In an effort of true bipartisanship and good government, Governor Cuomo awarded Nassau County $5 million for the work County Executive Ed Mangano did to consolidate government and save taxpayer dollars.
Nassau County was one of 13 local government agencies recognized by the governor for their consolidation efforts. Of the total of $13 million in prize money, Nassau was awarded a sizable chunk. East Hampton was awarded over $500,000 for its work in “re-engineering town government.”
Specifically, Mangano was commended for converting two of eight police precincts into community policing centers. This consolidation moved more police officers to patrol status. It also cut more than 100 jobs, and will save taxpayers $20 million a year.
While many criticized the plan and voiced concerns about a potential spike in crime, it appears to be working. In fact, Mangano’s office pointed out that crime has decreased 10 percent from a few years ago.

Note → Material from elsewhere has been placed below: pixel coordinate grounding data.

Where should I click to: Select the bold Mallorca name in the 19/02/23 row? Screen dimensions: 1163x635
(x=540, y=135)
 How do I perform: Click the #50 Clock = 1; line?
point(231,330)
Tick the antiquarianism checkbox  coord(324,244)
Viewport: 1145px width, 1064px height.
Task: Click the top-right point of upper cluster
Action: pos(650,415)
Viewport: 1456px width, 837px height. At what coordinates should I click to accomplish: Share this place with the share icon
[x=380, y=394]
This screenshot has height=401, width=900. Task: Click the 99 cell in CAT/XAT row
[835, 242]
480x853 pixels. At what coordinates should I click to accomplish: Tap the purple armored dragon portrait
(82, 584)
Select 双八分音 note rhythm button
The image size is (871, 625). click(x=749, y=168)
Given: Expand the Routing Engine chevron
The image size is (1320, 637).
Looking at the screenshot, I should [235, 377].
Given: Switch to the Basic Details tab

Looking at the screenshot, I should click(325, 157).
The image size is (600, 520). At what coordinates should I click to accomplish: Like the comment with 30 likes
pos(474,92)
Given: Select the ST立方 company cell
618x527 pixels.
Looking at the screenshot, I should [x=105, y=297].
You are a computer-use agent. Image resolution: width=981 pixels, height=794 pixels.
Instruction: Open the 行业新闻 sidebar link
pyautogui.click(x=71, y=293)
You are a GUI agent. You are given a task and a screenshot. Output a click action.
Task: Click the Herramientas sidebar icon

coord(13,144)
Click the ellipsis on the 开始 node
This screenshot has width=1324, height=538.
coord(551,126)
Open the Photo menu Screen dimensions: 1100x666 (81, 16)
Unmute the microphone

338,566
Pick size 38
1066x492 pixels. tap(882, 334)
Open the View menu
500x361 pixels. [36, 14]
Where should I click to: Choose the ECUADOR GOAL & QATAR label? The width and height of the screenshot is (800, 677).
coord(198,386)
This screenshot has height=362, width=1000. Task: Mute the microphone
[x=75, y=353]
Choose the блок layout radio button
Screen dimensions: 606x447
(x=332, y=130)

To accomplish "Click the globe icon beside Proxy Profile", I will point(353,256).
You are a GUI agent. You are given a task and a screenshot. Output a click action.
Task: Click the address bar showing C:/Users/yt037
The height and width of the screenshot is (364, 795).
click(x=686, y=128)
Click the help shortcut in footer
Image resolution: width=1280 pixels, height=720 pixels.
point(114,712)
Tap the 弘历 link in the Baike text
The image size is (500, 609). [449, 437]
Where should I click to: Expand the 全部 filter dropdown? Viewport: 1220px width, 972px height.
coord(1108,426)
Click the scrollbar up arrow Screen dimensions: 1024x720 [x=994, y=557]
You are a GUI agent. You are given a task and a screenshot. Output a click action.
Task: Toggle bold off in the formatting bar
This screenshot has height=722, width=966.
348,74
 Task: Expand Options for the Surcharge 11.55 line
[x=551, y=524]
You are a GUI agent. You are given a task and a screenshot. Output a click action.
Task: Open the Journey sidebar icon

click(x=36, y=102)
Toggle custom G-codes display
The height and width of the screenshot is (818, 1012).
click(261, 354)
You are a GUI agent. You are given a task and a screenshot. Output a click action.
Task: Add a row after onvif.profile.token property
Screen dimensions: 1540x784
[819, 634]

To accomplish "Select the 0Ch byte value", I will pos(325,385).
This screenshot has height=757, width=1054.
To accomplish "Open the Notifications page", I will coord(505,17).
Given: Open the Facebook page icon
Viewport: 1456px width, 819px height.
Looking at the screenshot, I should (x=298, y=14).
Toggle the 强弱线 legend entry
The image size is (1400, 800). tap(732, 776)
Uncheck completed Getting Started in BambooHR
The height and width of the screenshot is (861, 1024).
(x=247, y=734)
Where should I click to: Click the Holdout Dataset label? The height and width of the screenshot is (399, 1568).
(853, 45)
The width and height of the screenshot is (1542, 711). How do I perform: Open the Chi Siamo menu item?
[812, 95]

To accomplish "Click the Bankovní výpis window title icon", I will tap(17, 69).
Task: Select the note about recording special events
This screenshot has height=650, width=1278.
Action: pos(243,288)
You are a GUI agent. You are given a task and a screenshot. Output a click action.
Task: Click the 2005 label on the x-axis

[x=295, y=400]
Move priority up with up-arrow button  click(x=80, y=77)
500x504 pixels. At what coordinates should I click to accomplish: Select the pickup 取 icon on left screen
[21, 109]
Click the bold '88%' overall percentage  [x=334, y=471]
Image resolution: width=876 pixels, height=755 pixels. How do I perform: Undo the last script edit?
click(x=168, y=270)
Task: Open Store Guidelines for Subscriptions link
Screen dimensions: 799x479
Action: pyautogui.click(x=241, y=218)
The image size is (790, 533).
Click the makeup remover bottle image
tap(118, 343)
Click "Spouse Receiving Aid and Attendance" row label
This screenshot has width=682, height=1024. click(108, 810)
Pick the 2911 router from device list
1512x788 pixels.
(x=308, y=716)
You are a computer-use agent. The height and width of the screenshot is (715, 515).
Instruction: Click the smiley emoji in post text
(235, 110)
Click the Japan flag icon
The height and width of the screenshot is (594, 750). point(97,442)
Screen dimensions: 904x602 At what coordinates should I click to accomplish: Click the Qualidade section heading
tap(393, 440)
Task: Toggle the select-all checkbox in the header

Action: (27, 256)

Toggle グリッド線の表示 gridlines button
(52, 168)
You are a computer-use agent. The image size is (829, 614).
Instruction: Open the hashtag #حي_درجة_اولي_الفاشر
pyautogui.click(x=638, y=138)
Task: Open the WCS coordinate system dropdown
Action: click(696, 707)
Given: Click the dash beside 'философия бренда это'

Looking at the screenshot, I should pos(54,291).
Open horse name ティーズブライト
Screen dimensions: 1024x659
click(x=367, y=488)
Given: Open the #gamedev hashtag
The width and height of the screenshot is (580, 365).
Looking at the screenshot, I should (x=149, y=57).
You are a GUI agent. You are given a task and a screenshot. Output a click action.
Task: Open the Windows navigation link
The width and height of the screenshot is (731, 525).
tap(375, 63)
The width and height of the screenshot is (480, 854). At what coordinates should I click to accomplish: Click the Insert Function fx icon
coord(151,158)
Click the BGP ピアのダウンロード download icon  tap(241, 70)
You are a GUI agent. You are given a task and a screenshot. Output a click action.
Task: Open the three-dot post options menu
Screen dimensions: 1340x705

Mangano appreciated being recognized for his efforts. “I commend Governor Cuomo for recognizing my administration’s efforts to reduce the size of government by eliminating duplicative services,” he said.
In addition to the precinct consolidation, Mangano’s office outlined how he has “cut over $290 million is wasteful spending, frozen property taxes for three straight years … and created and retained over 19,000 private sector jobs here in Nassau.”
Mangano was able to cut almost $300 million in waste without affecting services. In fact, the county finished 2012 with a budget surplus. Last weekend, our county pools were able to open early, fully repaired and restored from the damage of Hurricane Sandy.
As taxpayers, we should be proud of our county executive, and applaud him for working tirelessly to cut wasteful spending and not raising our taxes.
In 2009, Mangano ran on the promise of a tax revolt. He defeated then County Executive Tom Suozzi because voters were being taxed out of house and home, and had had enough. Since taking office, Mangano has done nothing but make cuts. He had no choice; he inherited a budget deficit of $133 million. At the first opportunity, he reduced what he inherited by more than $148 million.